4. Venendo all’oggetto della presente causa, l’art. 55-bis, nella versione ratione
temporis applicabile, prevede che le sanzioni di minore gravità siano di
competenza del responsabile della «struttura in cui il dipendente lavora, anche
in posizione di comando o di fuori ruolo» (co. 2), mentre vi è competenza
dell’ufficio per i procedimenti disciplinari che «ciascuna amministrazione,
secondo il proprio ordinamento, individua» quando il responsabile della
struttura ove è prestato il servizio «non ha qualifica dirigenziale», oppure e
«comunque per le infrazioni punibili con sanzioni più gravi», tra cui il
licenziamento che qui viene in evidenza.
La ratio, sostanzialmente confermata anche dalle
modifiche apportate dal d.lgs. n. 75 del 2017,
è quella di sottrarre la competenza per tali sanzioni a chi sia direttamente
preposto, presso la struttura ove è prestato il servizio, al lavoratore
interessato, al fine di assicurare terzietà istituzionale all’organo che
procede al rilievo ed alla decisione disciplinare.

● **DATI FORNITI**
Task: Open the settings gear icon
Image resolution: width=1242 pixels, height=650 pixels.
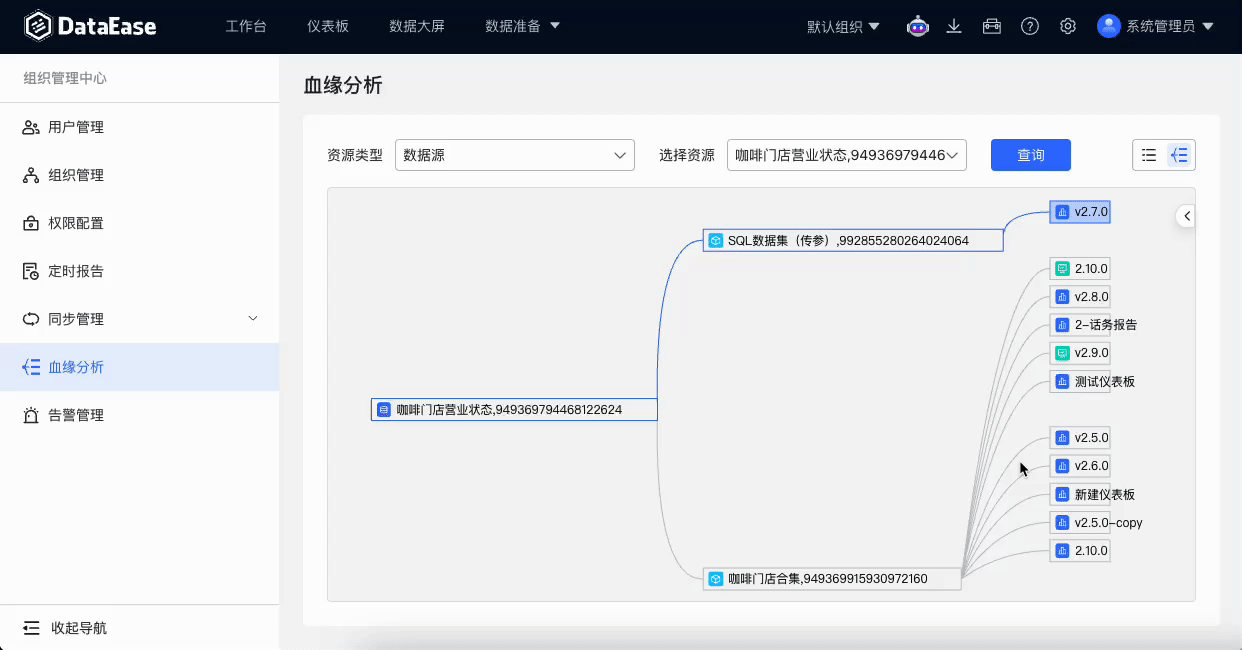Action: click(x=1066, y=26)
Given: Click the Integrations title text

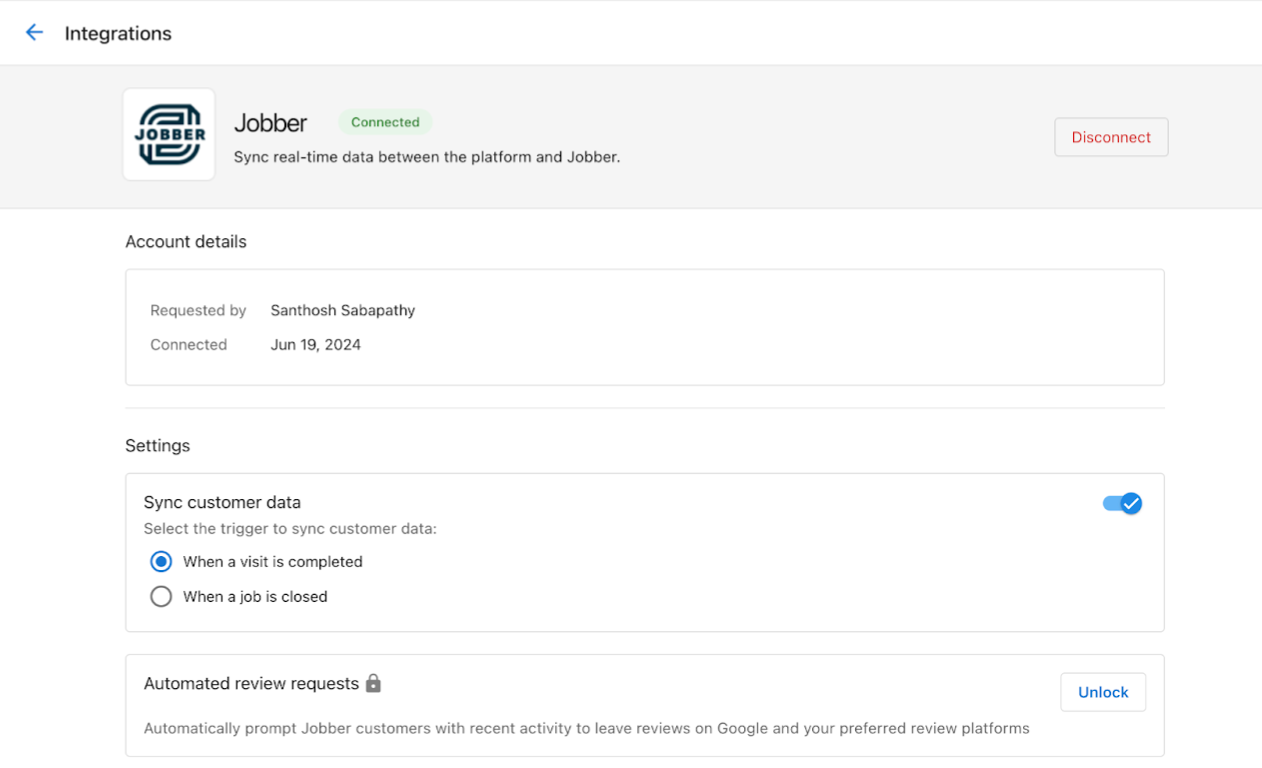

● **OBIETTIVO A**
Secondo il brano sull'art. 55-bis, a quale fine la competenza per le sanzioni più gravi viene sottratta a chi è direttamente preposto al lavoratore?
● **OBIETTIVO B**
Riprendi il brano sulla competenza disciplinare prevista dall'art. 55-bis, proseguendolo dopo la sua ultima frase.

● **RISULTATO A**
Al fine di assicurare terzietà istituzionale all'organo che procede al rilievo ed alla decisione disciplinare.

● **RISULTATO B**
Ciò è reso evidente dal riferimento, finalizzato ad
escludere la competenza, non a qualsiasi superiore del dipendente, ma al
responsabile della «struttura in cui il dipendente lavora»; così come anche dal
fatto che, nel caso in cui si tratti di sanzioni minori, ma l’ufficio di
servizio sia privo di un superiore con qualifica dirigenziale, la norma
attribuisce prevalenza al principio di terzietà attraverso l’esclusione della
possibilità che ad irrogare le misura possa essere un qualsiasi addetto
genericamente munito di un potere direttivo nei confronti dell’interessato.
In ciò, e solo in ciò, come precisato dalla
giurisprudenza di questa S.C., sta altresì il fondamento della regola di
competenza (Cass. 4 novembre 2016, n. 22487) e dell’invalidità che dalla sua
violazione può scaturire, come si è ulteriormente precisato allorquando si è
affermato che «l’art. 55-bis,
laddove stabilisce che ciascuna amministrazione individua l’UPD, costituisce
norma imperativa solo nella parte in cui impone all’ente il rispetto della
garanzia di terzietà dell’ufficio, ma non anche quanto alle regole
procedimentali interne, derivanti dalle scelte organizzative delle diverse
amministrazioni, che regolano la costituzione ed il funzionamento dell’UPD»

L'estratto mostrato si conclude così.